Barotrauma is set for release in 2019 as an Early Access title, which is not unusual for games of this type thanks to the need for extensive play testing to make sure all of the possible combinations are covered. Barotrauma is set to appear on Windows PC, Mac OS and Linux platforms.
Format(s): Windows PC
The Wild West has been the subject of many a videogame, with Nintendo’s earliest arcade game, Sheriff, being a good example – not to mention the Red Dead titles by Rockstar Games. Colt Canyon attempts to boil down the Western theme by putting it into an extremely fast-paced roguelite top down action adventure game.
Colt Canyon is so fast that any hesitation by the player during combat will likely result in their swift demise as being hit by a bullet is not something you’re going to recover from very quickly. I know this as I experienced it at PAX East 2019 where it was being demoed.
Colt Canyon opens up with the partner of the main protagonist being kidnapped by bandits. With the West being lawless, there was only one solution, embark on a revenge driven rescue mission. This will likely involve a body count that would not be inconsiderable, but the end justifies the means, right?
The player controls a small figure with limited animation that is not too dissimilar to the sprite found in Nintendo’s Sheriff. The sprite runs around a 2D map at great speed picking up items from chests that litter the landscape as well as from fallen foes as they slowly bleed out following your assault, which had a plan until it was executed and it degenerated instantly into ‘kill everything’. But the player has to be careful as not everyone in the Wild West is out to get you. Some may even befriend and fight alongside you.
That’s right, in Colt Canyon you get to form a posse.

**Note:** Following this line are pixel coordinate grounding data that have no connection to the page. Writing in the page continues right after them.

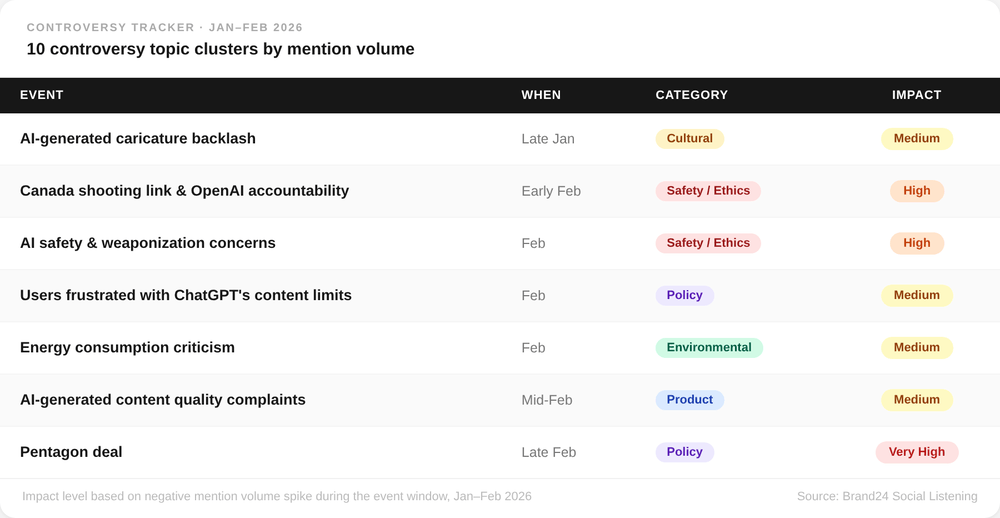Click AI safety & weaponization concerns row
Screen dimensions: 1000x518
pos(147,243)
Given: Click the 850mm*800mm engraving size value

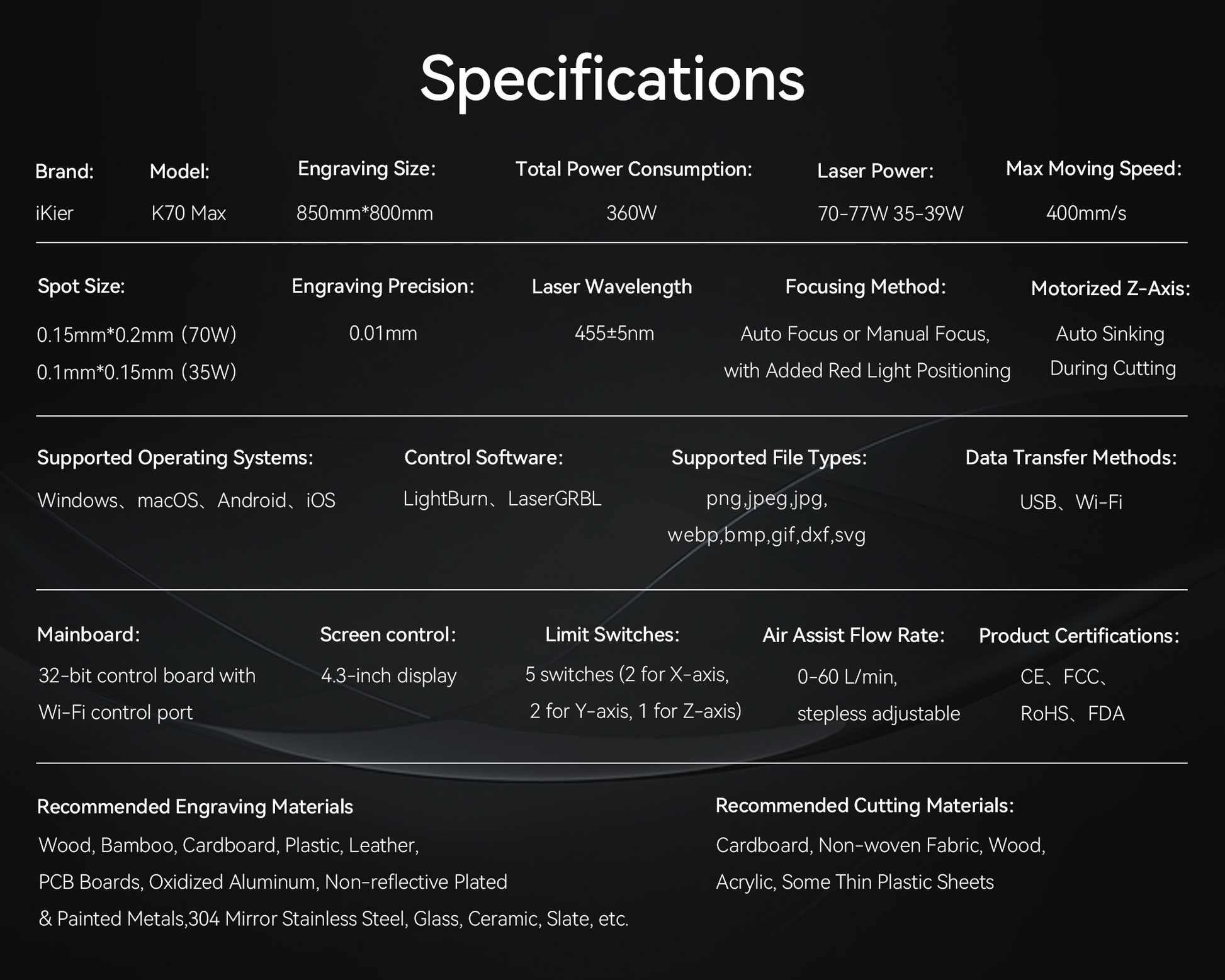Looking at the screenshot, I should [364, 213].
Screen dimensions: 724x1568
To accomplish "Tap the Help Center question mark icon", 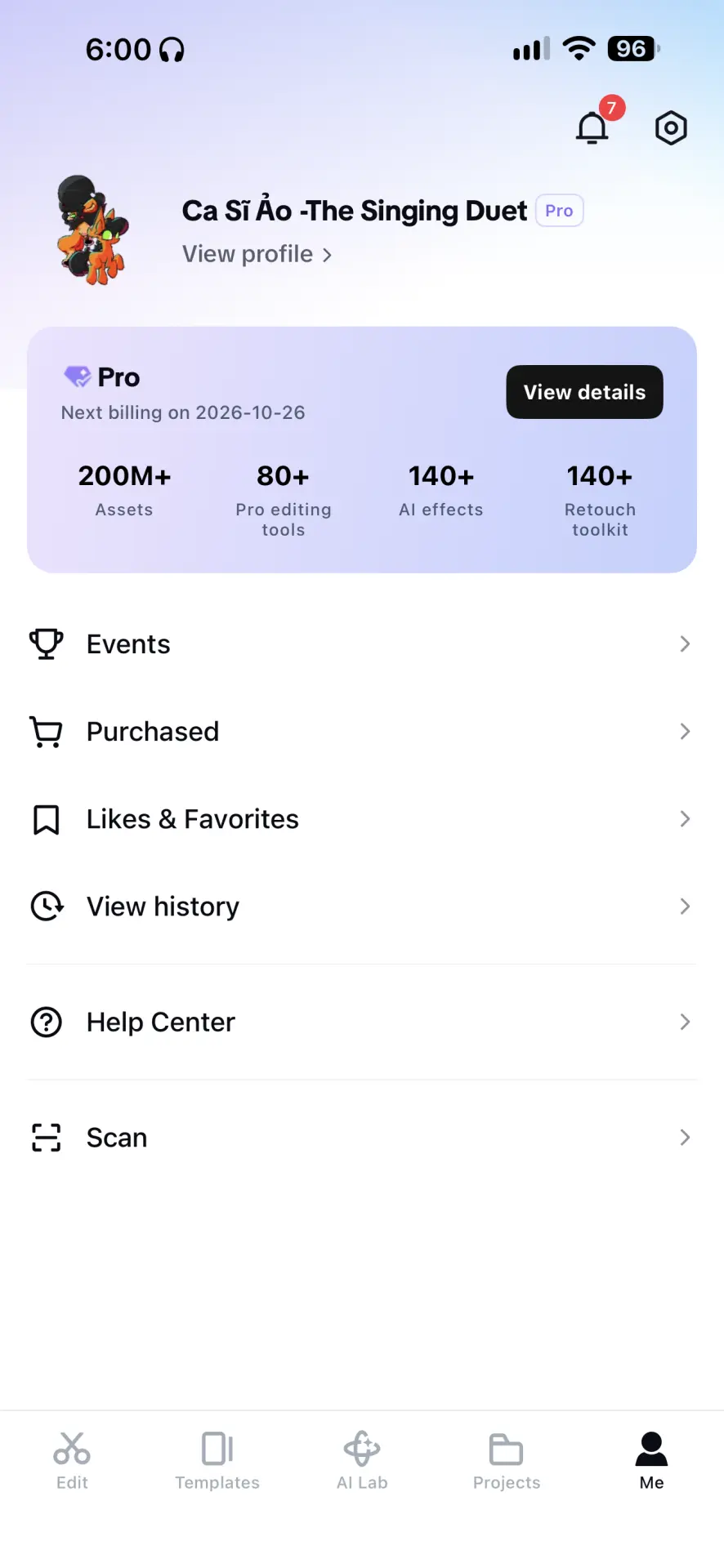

You may even be able to ‘head them off at the pass’ with said posse, but I didn’t get that far in the demo to find out.
Despite, or maybe because of the sparse presentation of Colt Canyon the game itself is laid bare before the player. This is actually a major strength as so simple is the interface that it’s very easy to understand, removing barriers that in more complex games would be present.

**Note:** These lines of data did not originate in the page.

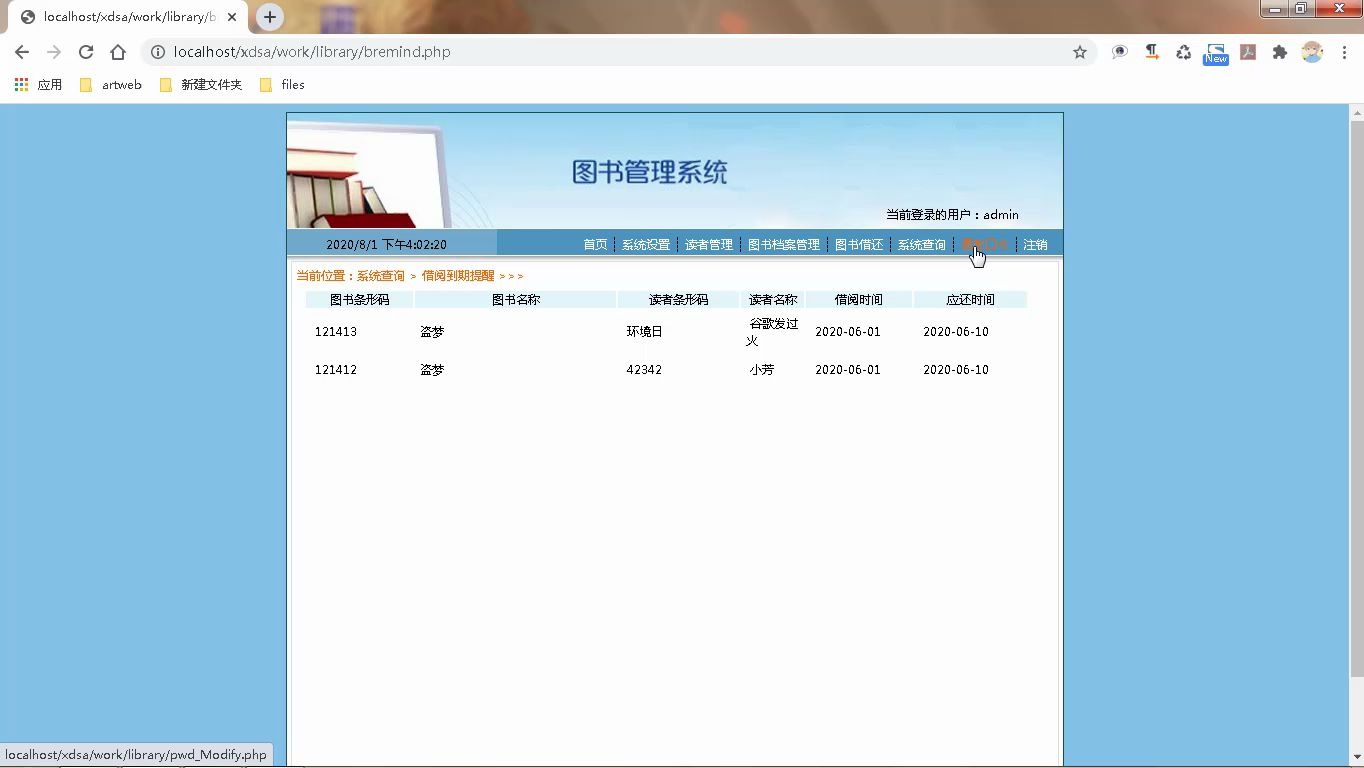
Task: Open the extension with the blue New badge
Action: click(1215, 51)
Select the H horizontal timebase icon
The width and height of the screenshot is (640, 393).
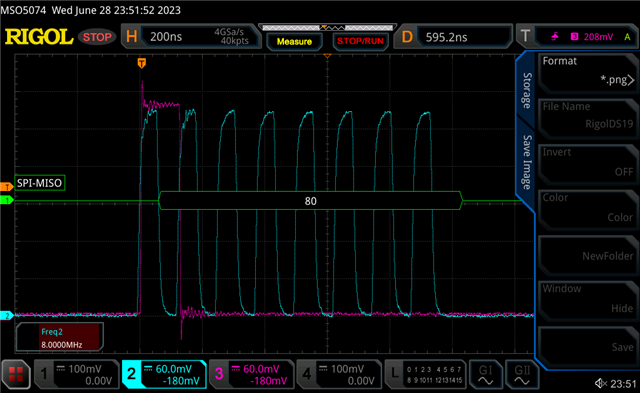(x=131, y=37)
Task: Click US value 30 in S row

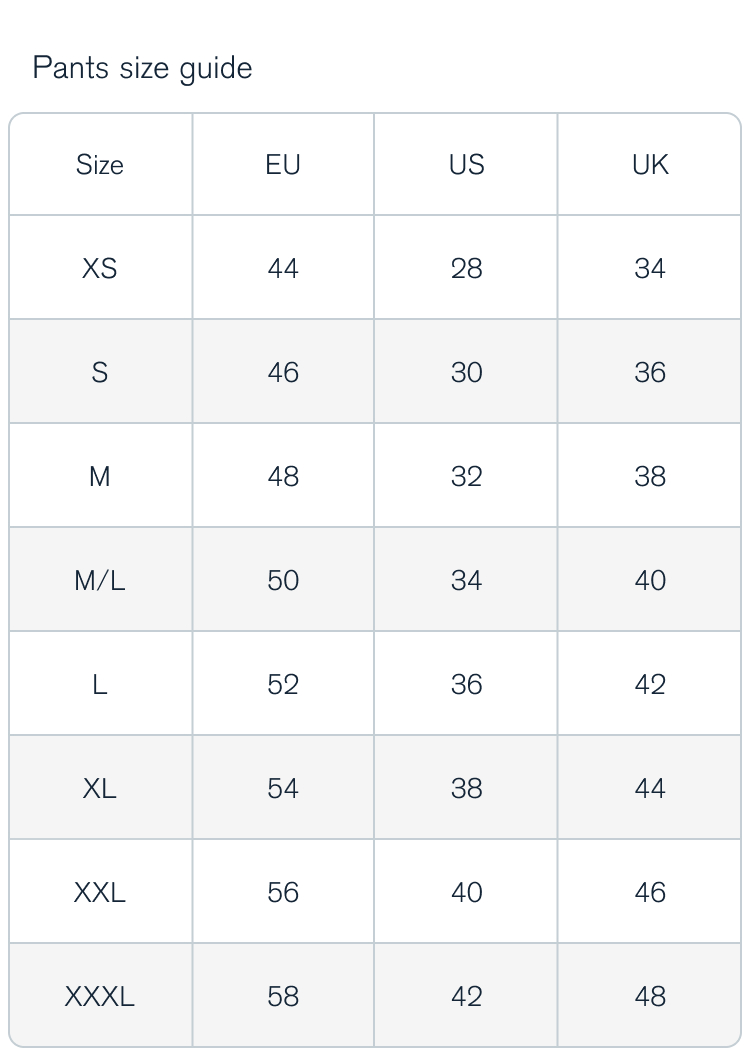Action: [466, 372]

It’s very easy to get straight into the exciting yet stressed filled experience Colt Canyon offers, for every new place the player ventures offers yet more opportunities for them to meet their end, or their fortune.
If it’s not obvious from the above description I really enjoyed my time with Colt Canyon. It does an excellent job of providing a delicate balance of risk and reward that so many other games in its genre fail to get quite right.
Colt Canyon is due for release in the fourth quarter of 2019 on Windows PC and I for one shall be heading off into the desert to that infamous pass when it does.